Hemos debatido muchas veces sobre la lucha por la adquisición de derechos y libertades. Hemos organizado charlas, talleres, jornadas de reflexión, manifestaciones y concentraciones reivindicativas; hemos puesto sobre la mesa una realidad que hace daño, que mata, que condena a un sector muy grande de la población a la discriminación económica, laboral, social, emocional; hemos llevado a las instituciones mociones y proyectos de ley. Todo ello, con el objetivo de sensibilizar a la mayoría social de un problema que no cesa: el de la violencia machista, que no es sino la muestra de lo que está fallando en nuestra sociedad, en nuestras aulas, en nuestros hogares. Es algo que forma parte de nuestra cultura; de la nuestra, no de la de otros.

La cultura en la que nacemos nos condiciona a todos y a todas. Pero a unos nos beneficia más que a otras. Esto es una realidad que difícilmente puede ser ninguneada: son hechos estadísticos.

Pero hay personas que lo niegan. Hay personas que no lo ven. Enarbolan excusas para justificar lo injustificable. Ayer mismo salía la noticia en prensa y televisión de una juez que le preguntaba a una mujer que denunciaba una violación si “había cerrado las piernas”, obligándola a declara que “sí”, como si el mero hecho de presentar un parte de lesiones y una denuncia no fueran suficientes.

A otras personas les resulta más fácil, más simple, el juicio de valor: “eres una feminazi”, te espetan. Como si al articular esas palabras, como si de un conjuro se tratara, esa realidad desapareciera. Pero no desaparece.

Como educadores y educadoras debemos ser conscientes de esta realidad: podemos luchar desde postulados laicos por extirpar de nuestras aulas todo síntoma, toda manifestación de machismo; podemos, también, aprobar planes tendentes a formar al profesorado y modificar los libros de texto, para hacer del lenguaje común una herramienta a favor del lenguaje emocional y asertivo. Pero, al salir de clase, esos alumnos y alumnas se encontrarán en su familia, en la calle, en internet y en televisión con comportamientos machistas, con un modo de vida que beneficia al género masculino, y perjudica al femenino.

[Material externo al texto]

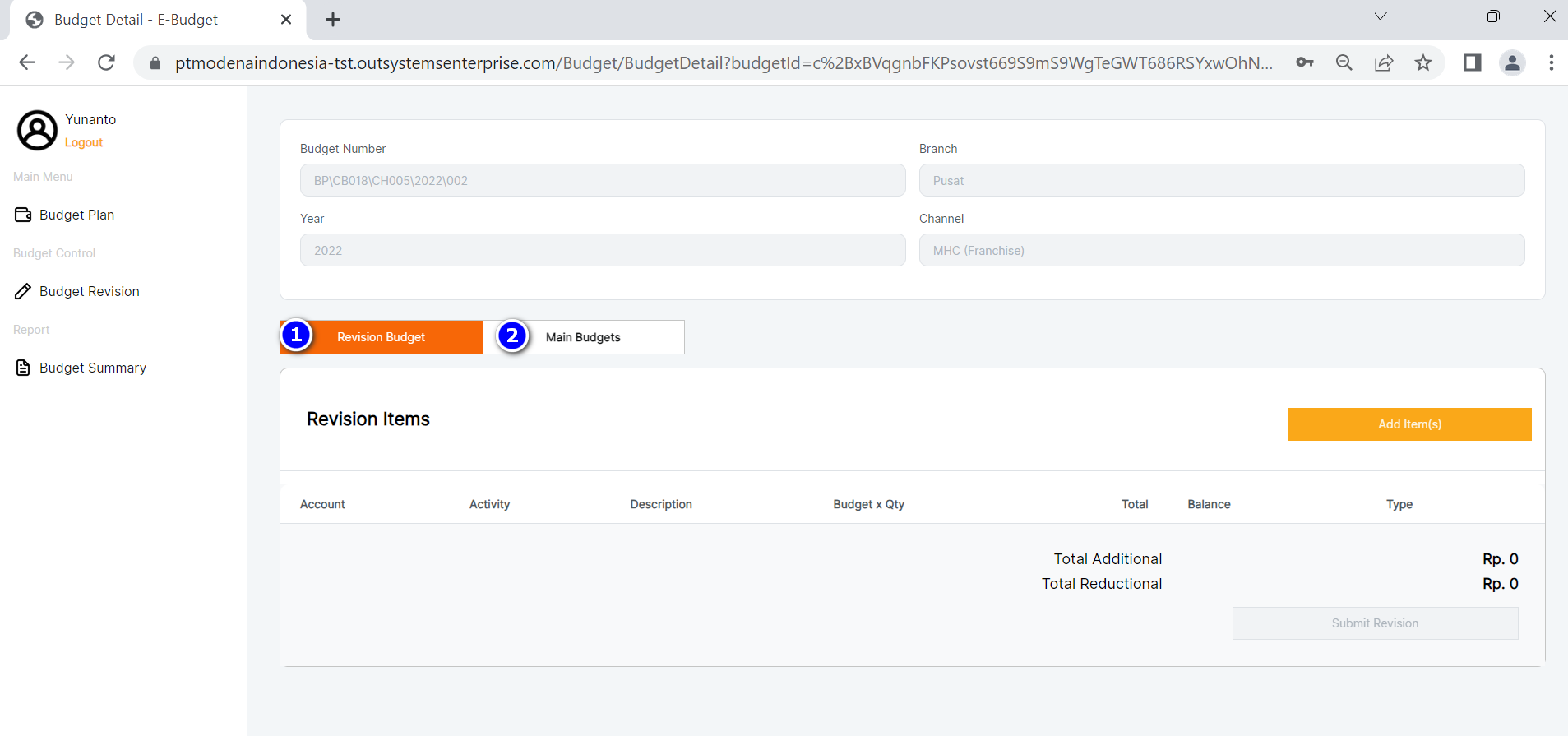Open the password manager key icon

pos(1304,62)
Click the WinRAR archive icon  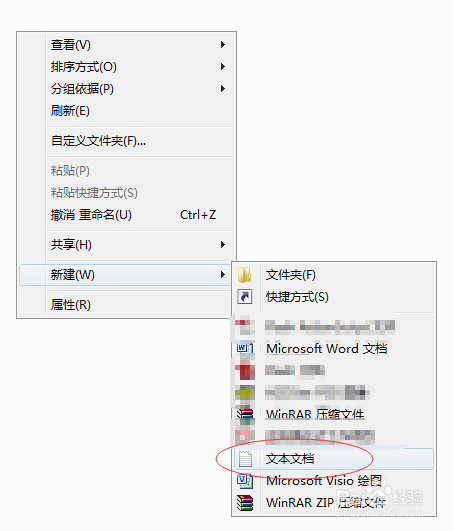[245, 414]
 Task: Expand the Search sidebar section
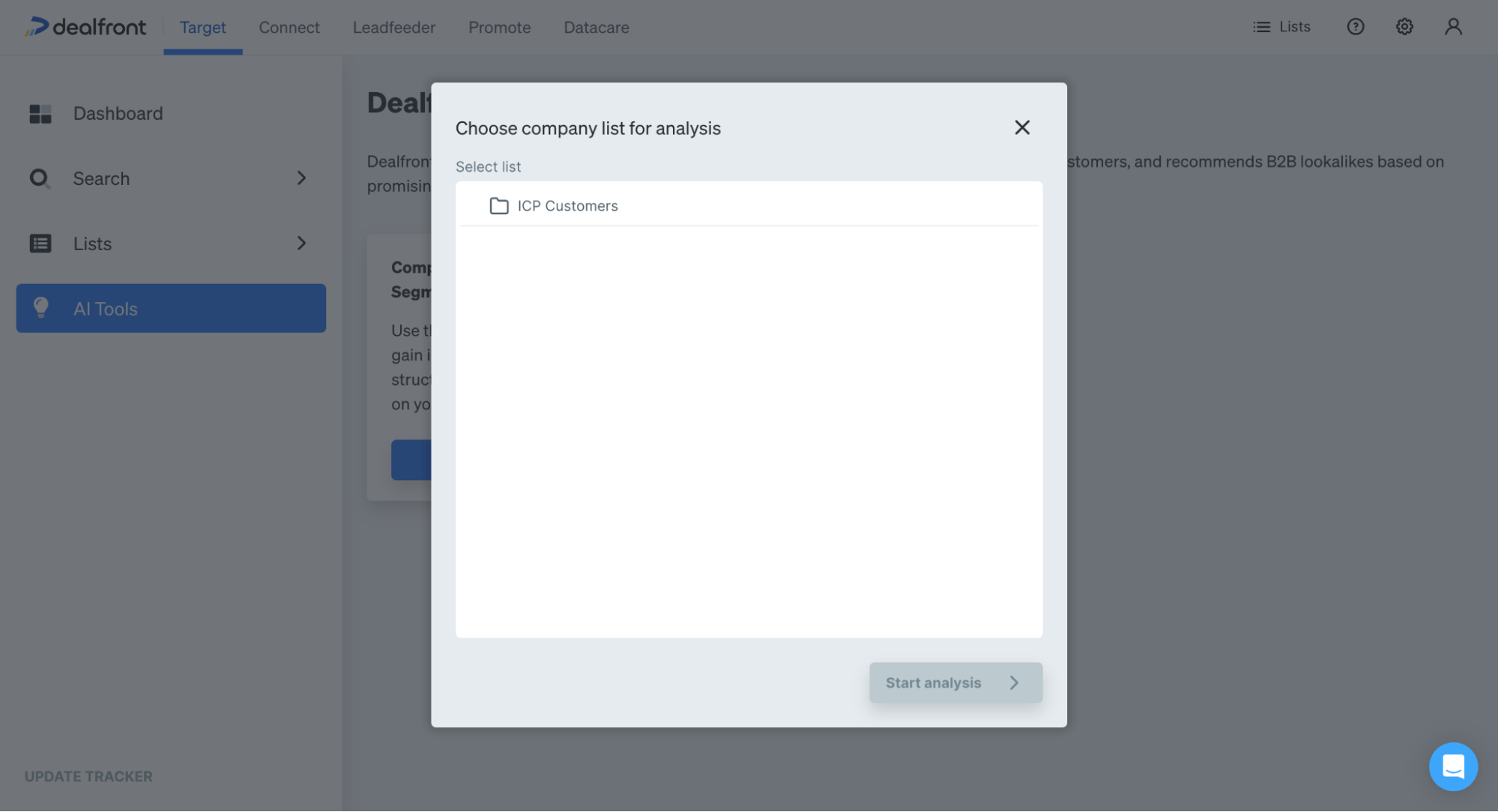(x=301, y=178)
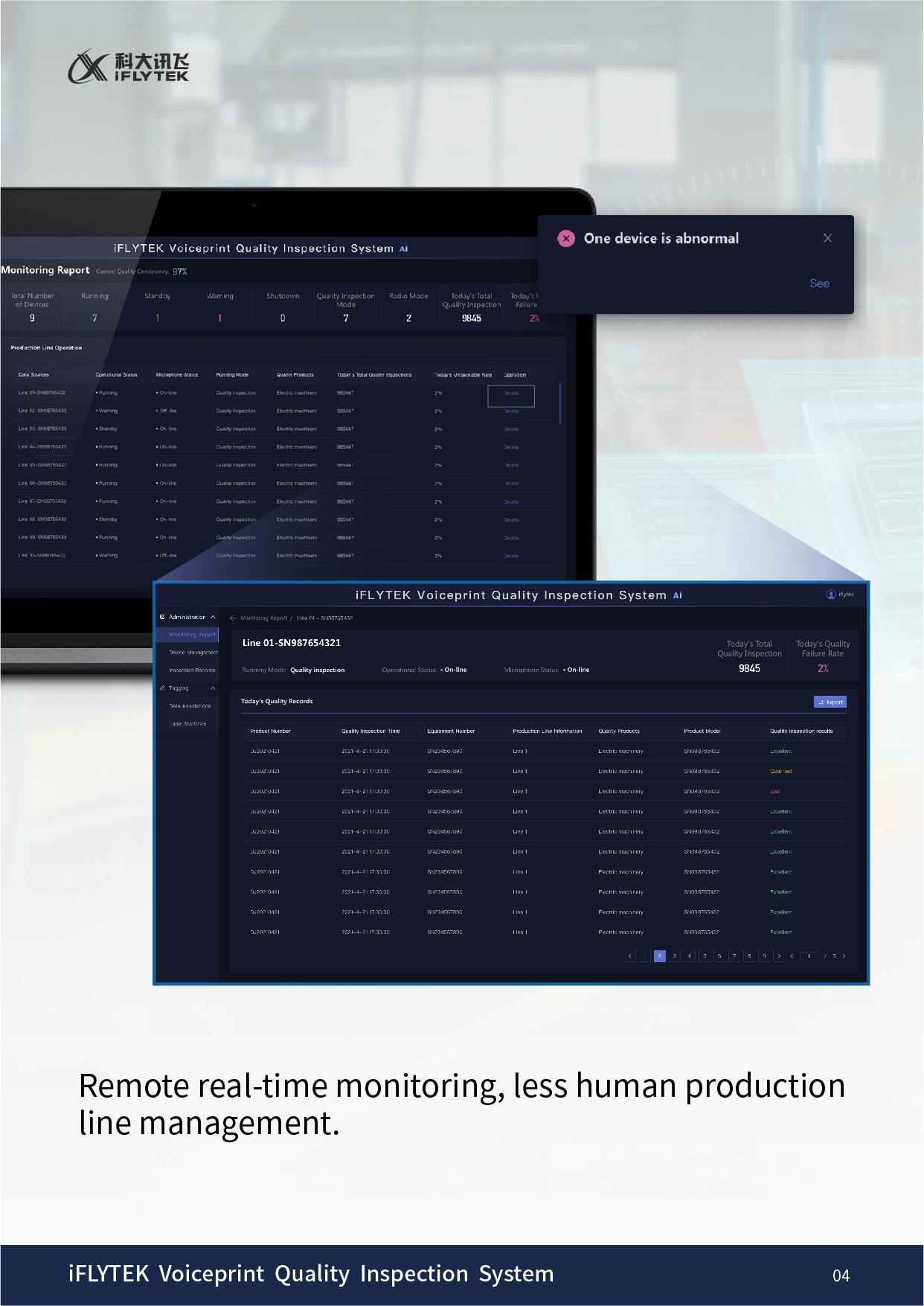Image resolution: width=924 pixels, height=1306 pixels.
Task: Open Data Annotations in sidebar
Action: point(190,706)
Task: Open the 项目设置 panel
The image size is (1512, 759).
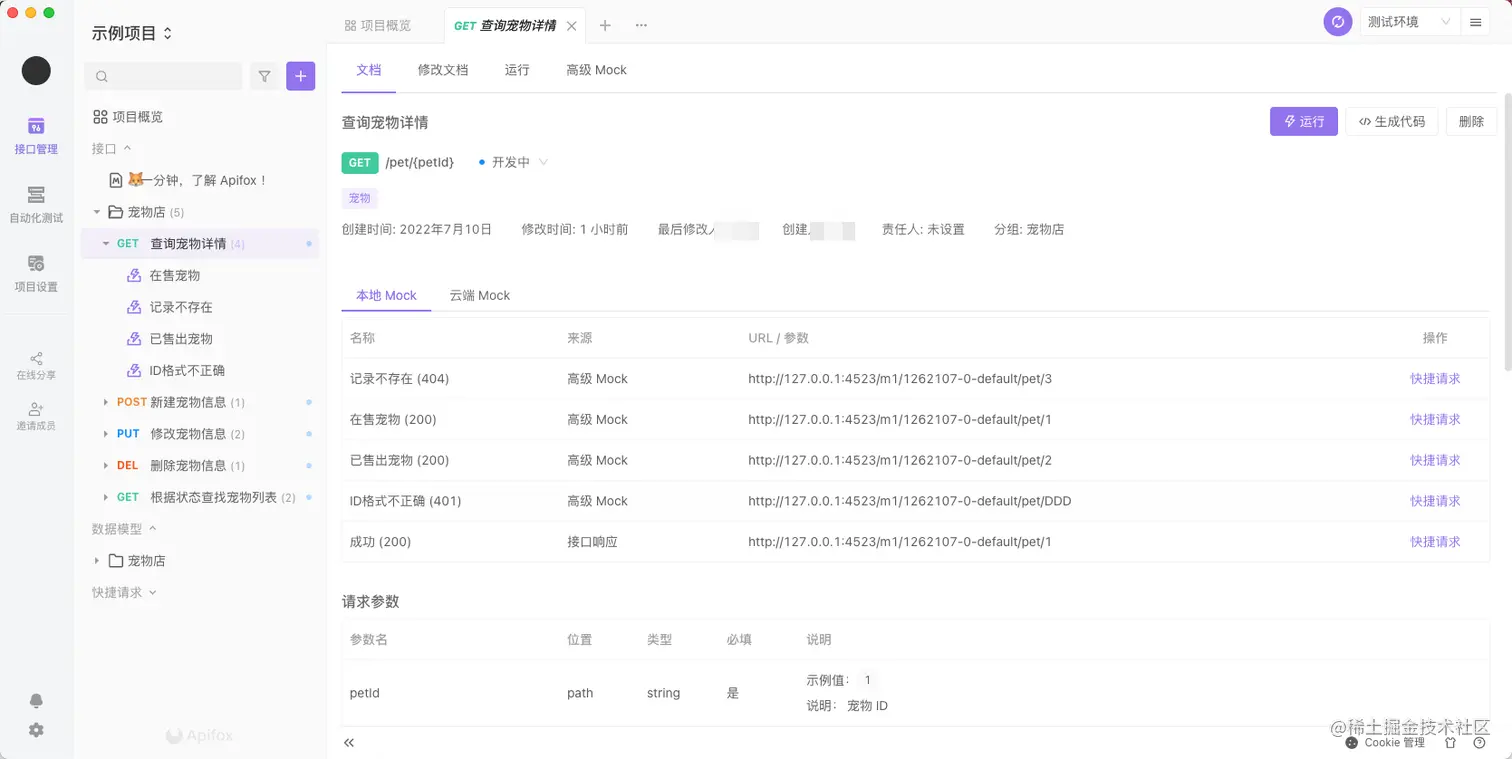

Como si de unas gafas se tratara, la cultura te hace ver la realidad de un modo particular. Si tus gafas te impiden ver qué es el machismo, serás incapaz de verlo, hasta que no seas capaz de quitarte esas gafas, de mirar con otros ojos.

Ese es el principal objetivo. Podemos insistir en mostrar una realidad más justa y solidaria, pero será en vano. Pongamos todas nuestras energías en mostrar que otro modo de ver la realidad es posible. Sin imposiciones, ni dogmatismos. Y el cambio se producirá solo.

Pero no seamos ingenuos. Para ello, son muchas las barreras que habrá que derribar. La primera, la religión debe salir de nuestras aulas públicas. La religión es la principal causante de estereotipar a nuestros niños y niñas desde la educación infantil, inculcándoles un modo de entender la realidad maniqueo y patriarcal.